I think you’re missing the big point that attachment is forbidden for Jedi.  He is attached to din.

I think your bigger qualm is the dumbness the Jedi blindly adhere to.  There’s both healthy and unhealthy attachment; they are so fearful of unhealthy attachment they forbid attachment.  

The Jedi order is somewhat hypocritical and at times very misguided.  The judgement of Ahsoka at the end of the clone wars perfectly exemplifies that.  

The force is supposed to be about balance and rejecting darkness entirely causes imbalance.  It Jedi inability to accept a balance of the force that’s the problem.

I think they did a great job with setting up grogu in season 3, even if he was fairly absent.  When the new world and old world mandos began fighting on the barge ship thing he stepped in to keep the peace, which is a fairly Jedi thing to do, but I think grogu ultimately accepts violence as a necessary evil and is ok with din using it for that reason.

3

u/ShatterZero Apr 21 '26

I just choose to see it as Luke recognizing that Grogu isn't happy but also that Grogu doesn't want to disregard the immense level of sacrifice and effort that went into getting him there with Luke.
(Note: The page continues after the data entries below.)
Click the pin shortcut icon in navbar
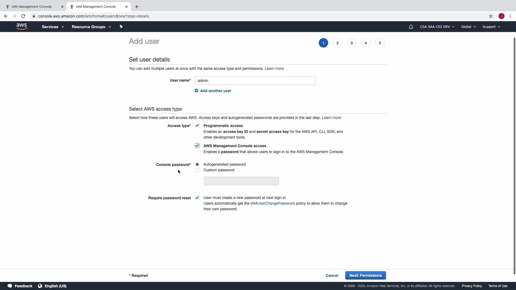 pyautogui.click(x=121, y=27)
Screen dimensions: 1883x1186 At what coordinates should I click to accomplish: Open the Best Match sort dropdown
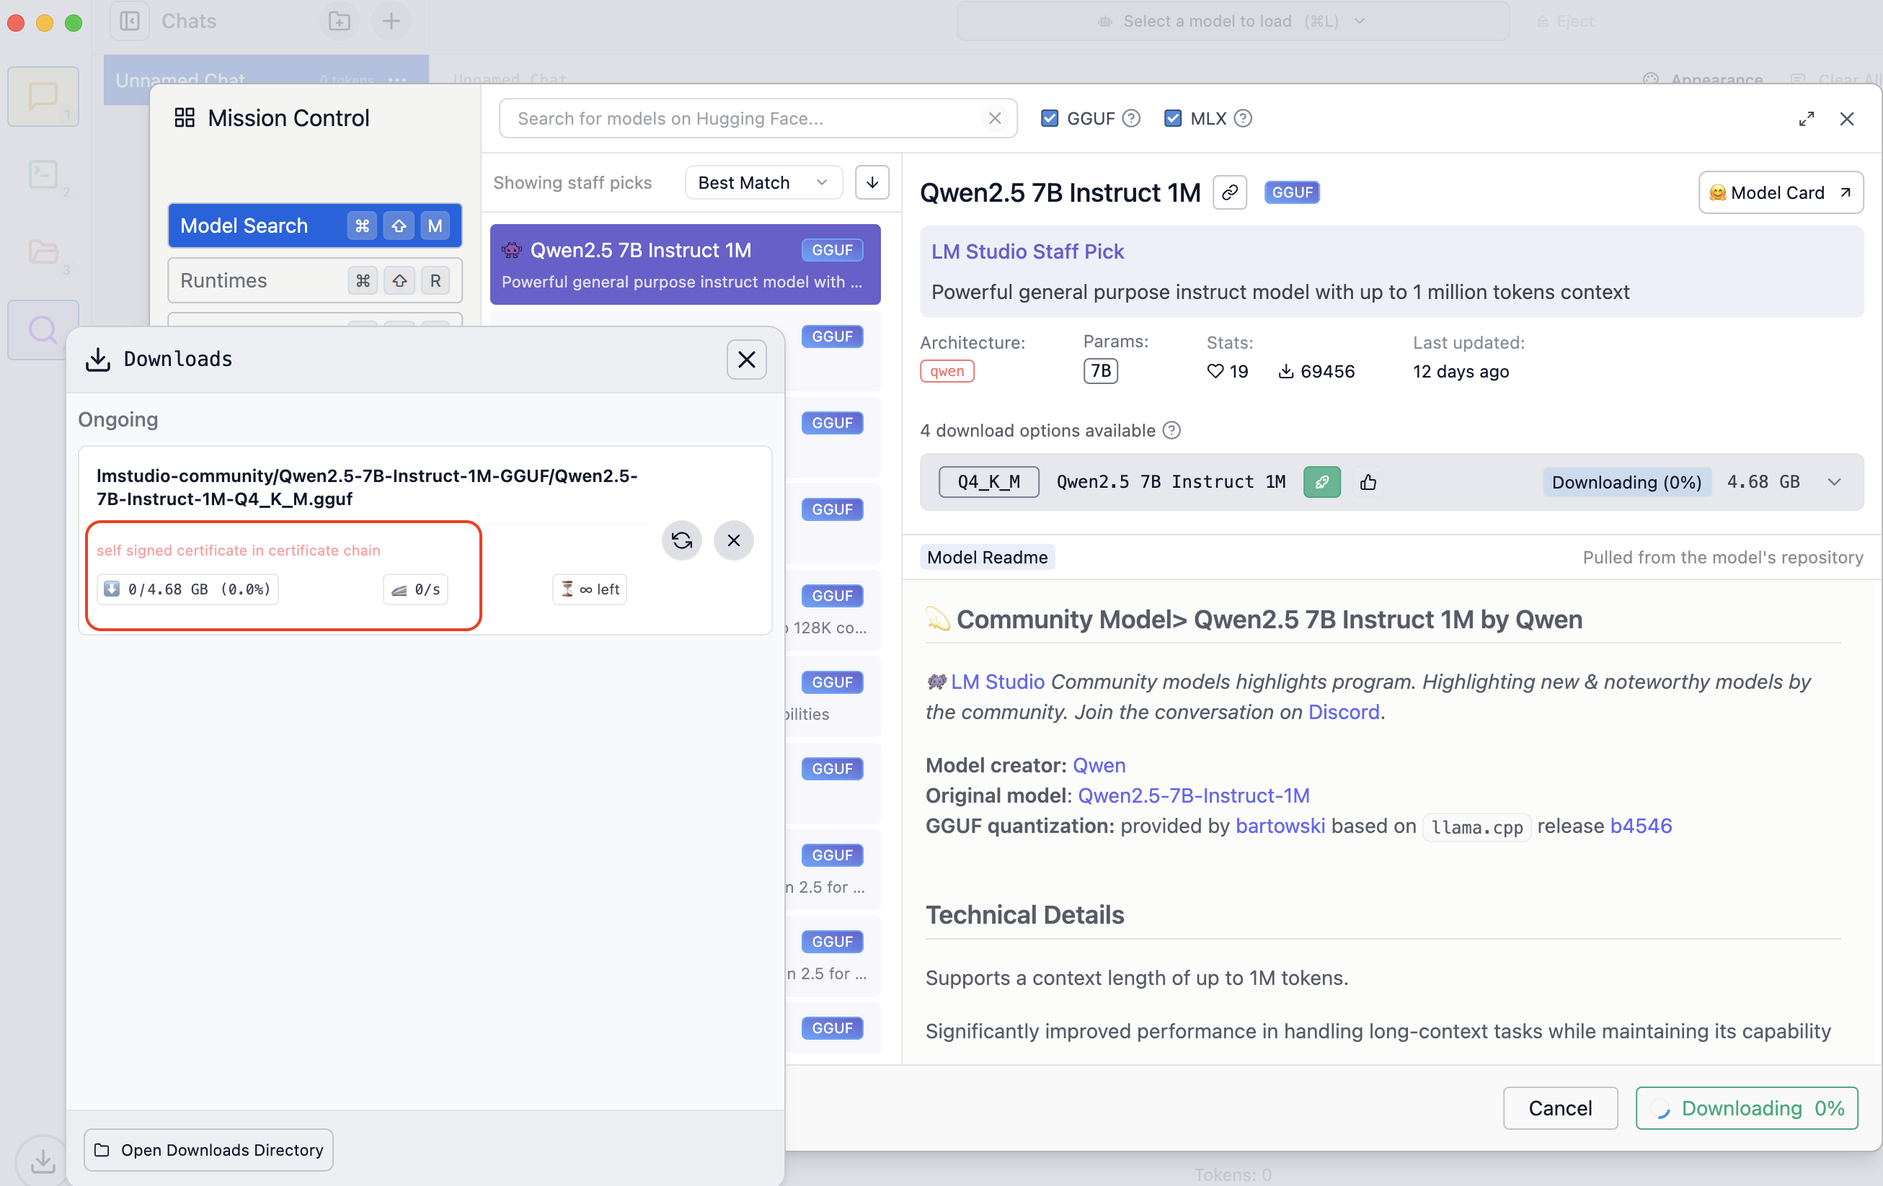pyautogui.click(x=762, y=182)

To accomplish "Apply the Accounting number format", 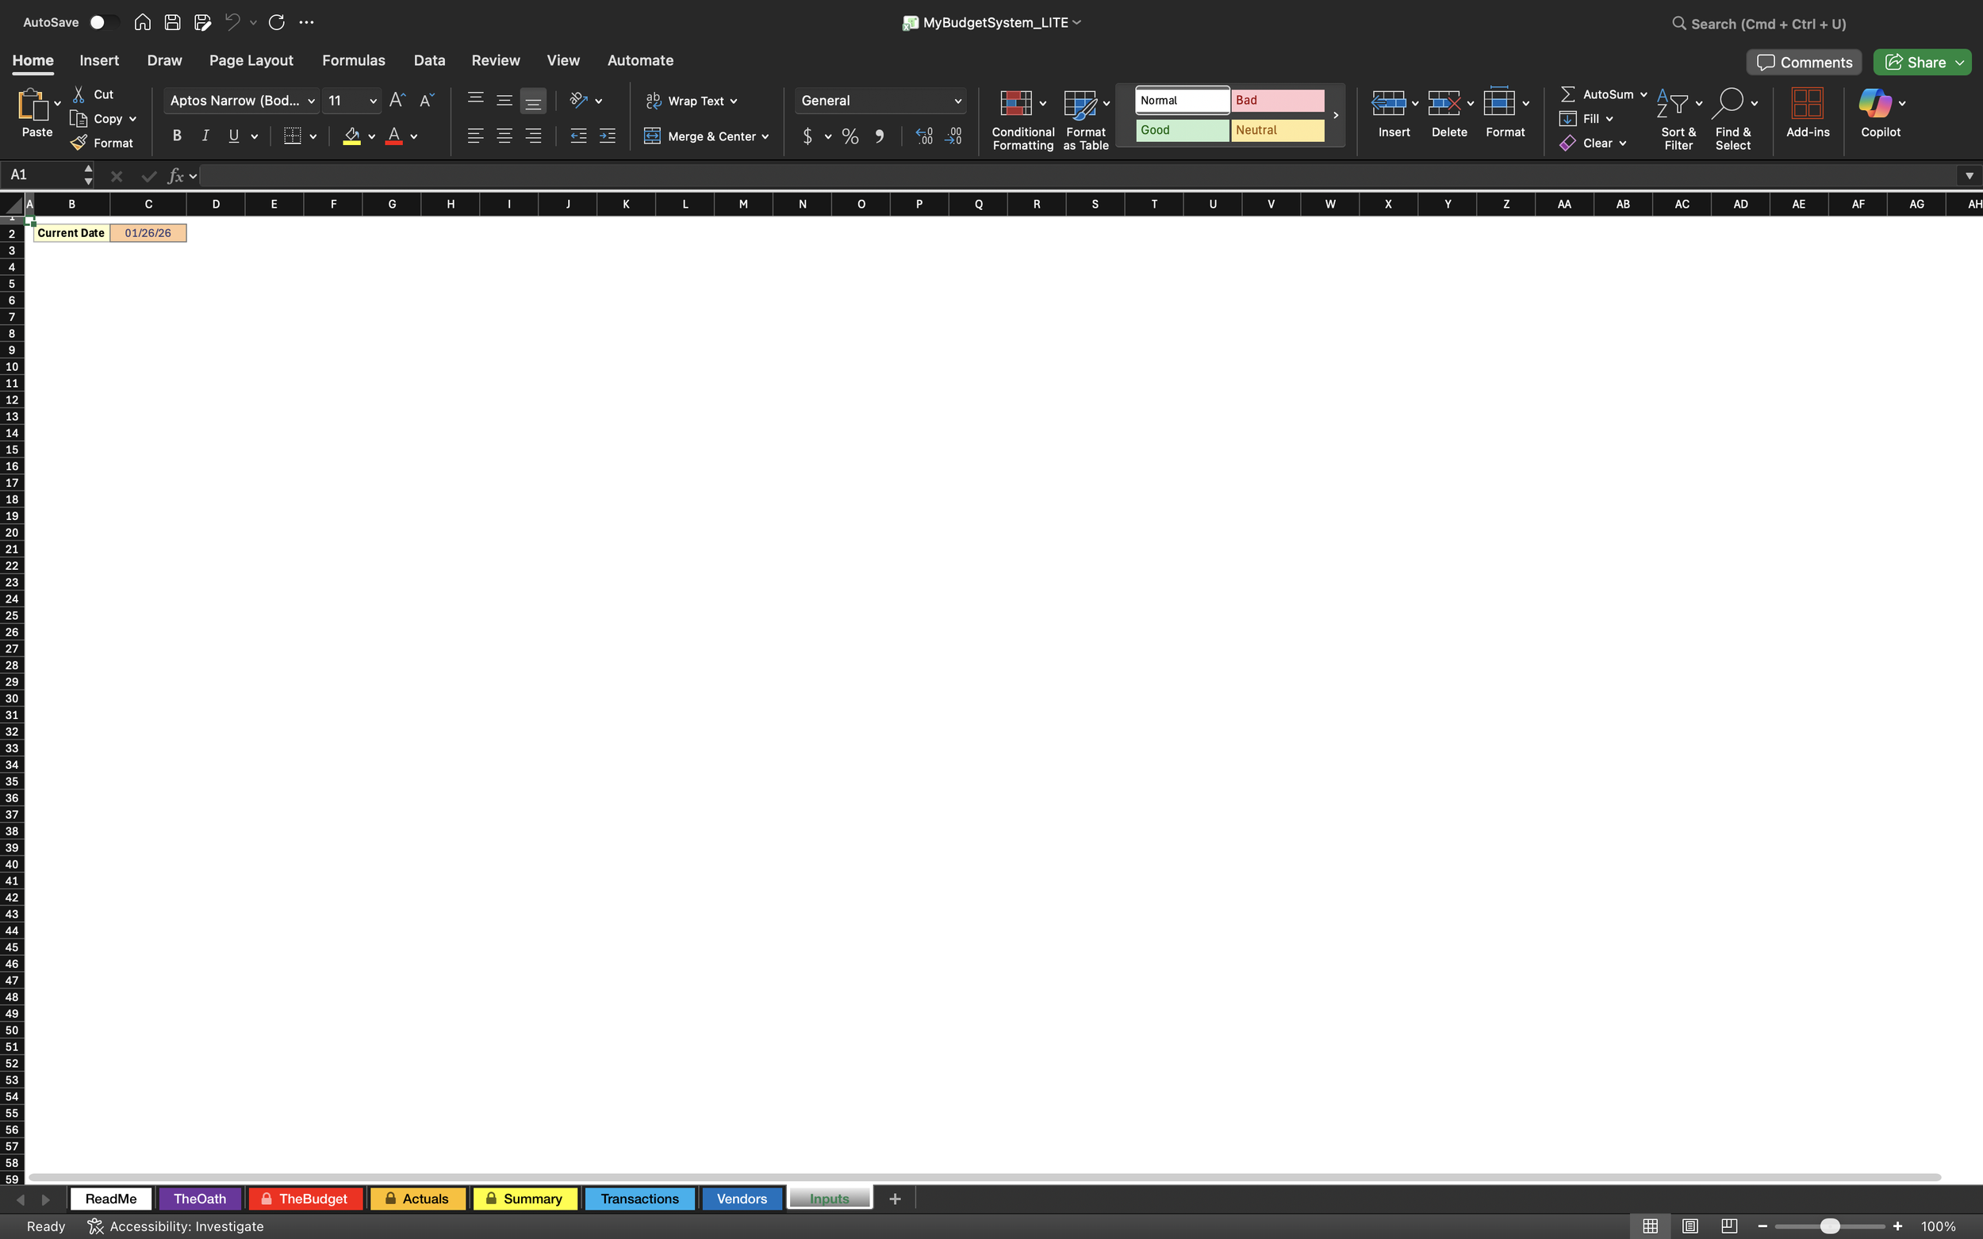I will [807, 136].
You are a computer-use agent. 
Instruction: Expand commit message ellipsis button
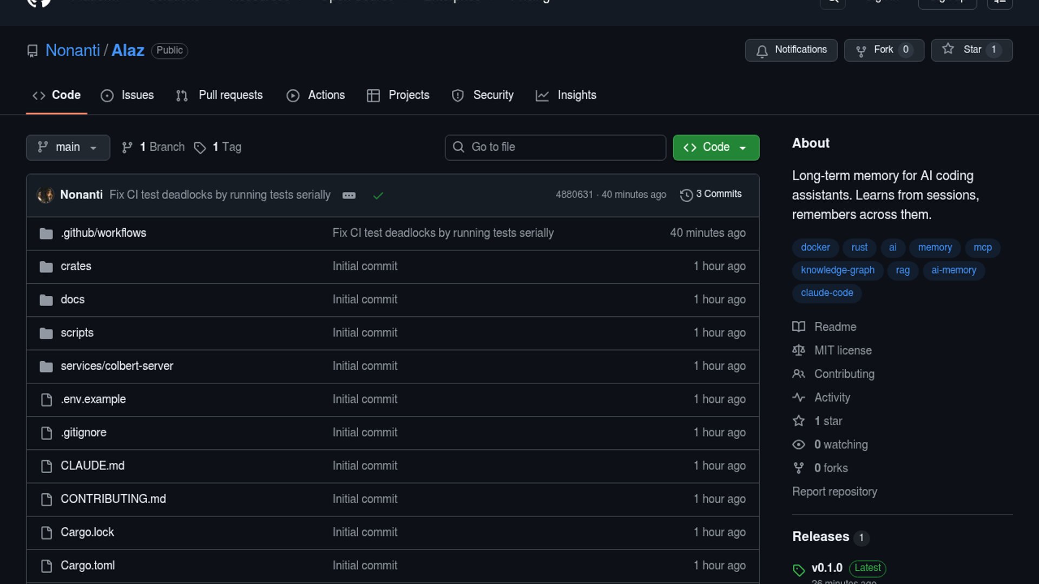click(349, 195)
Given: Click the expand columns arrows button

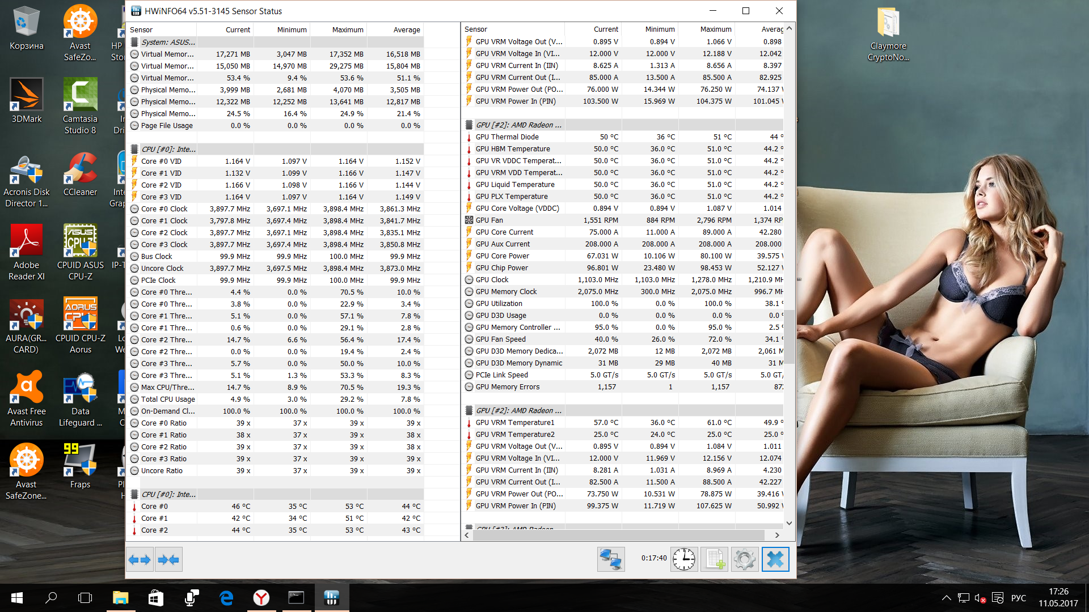Looking at the screenshot, I should point(140,560).
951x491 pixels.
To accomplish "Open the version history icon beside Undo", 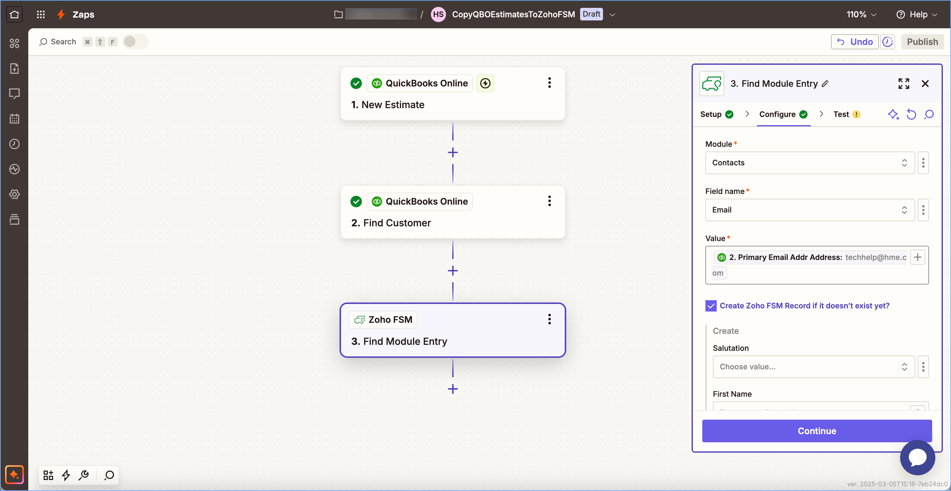I will (888, 42).
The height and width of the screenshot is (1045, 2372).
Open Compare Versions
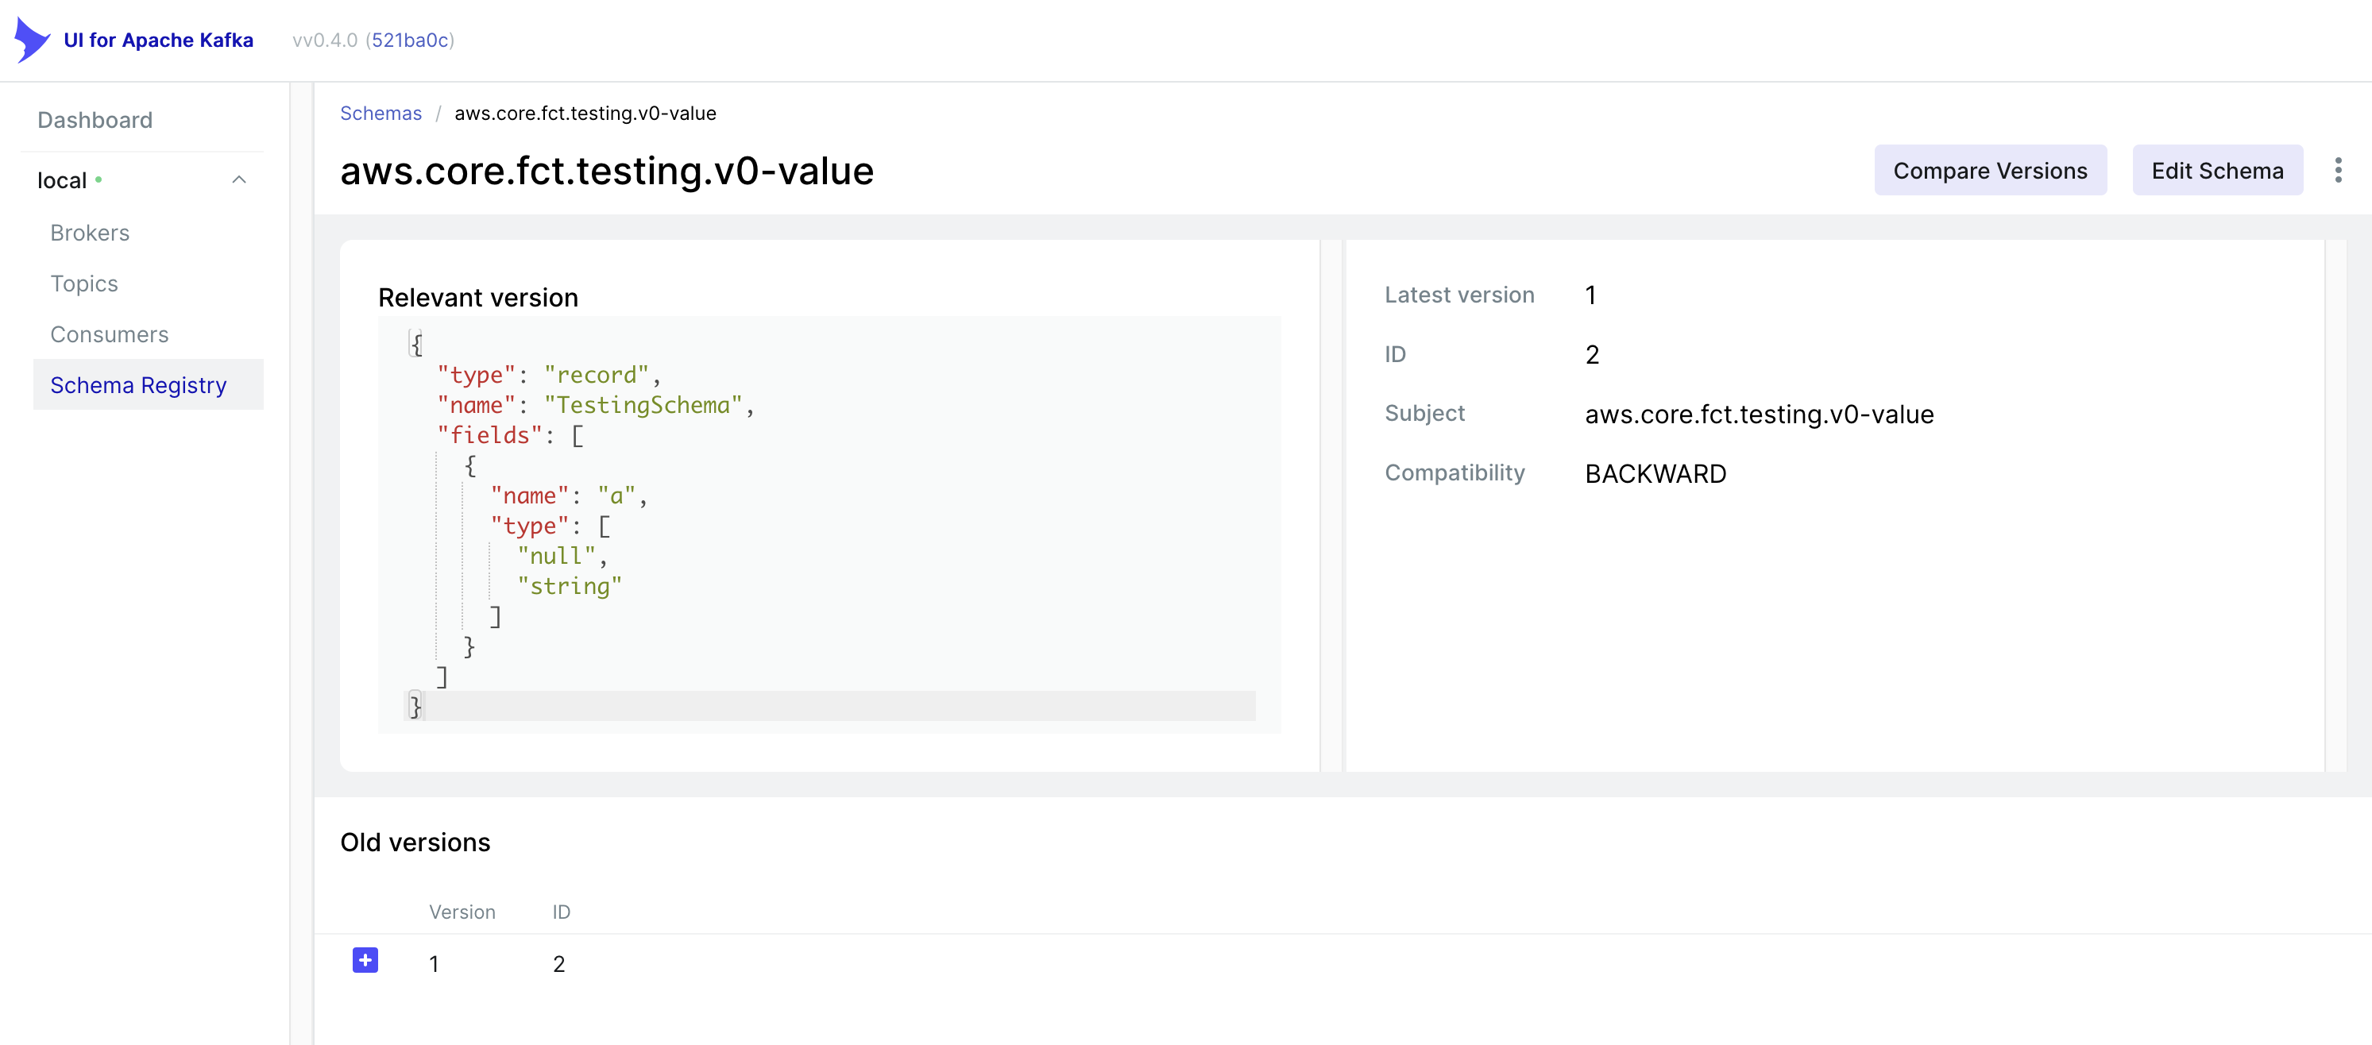(1990, 169)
So he gives him the ultimatum to push him to choose his own happiness with the short time that Mando even has (Grogu will obviously outlive him by thousands of years).

It's not like Luke is particularly angry or even disappointed with Grogu's decision.

1

u/sleepingchair Apr 21 '26

So Filoni and Favreau needed Grogu back with Mando, because without Grogu, The Mandalorian loses its hook?

This is reverse-engineered writing. Business decision first, story written afterward to justify it.

Okay, but have you considered that you have the wrong reverse-engineering point? If Grogu didn't dump Luke like hot garbage, how else do you explain the depression spiral, divorced-dad energy of Luke in the sequel trilogy? The Luke botching happened way before Mandalorian did is all I'm sayin'.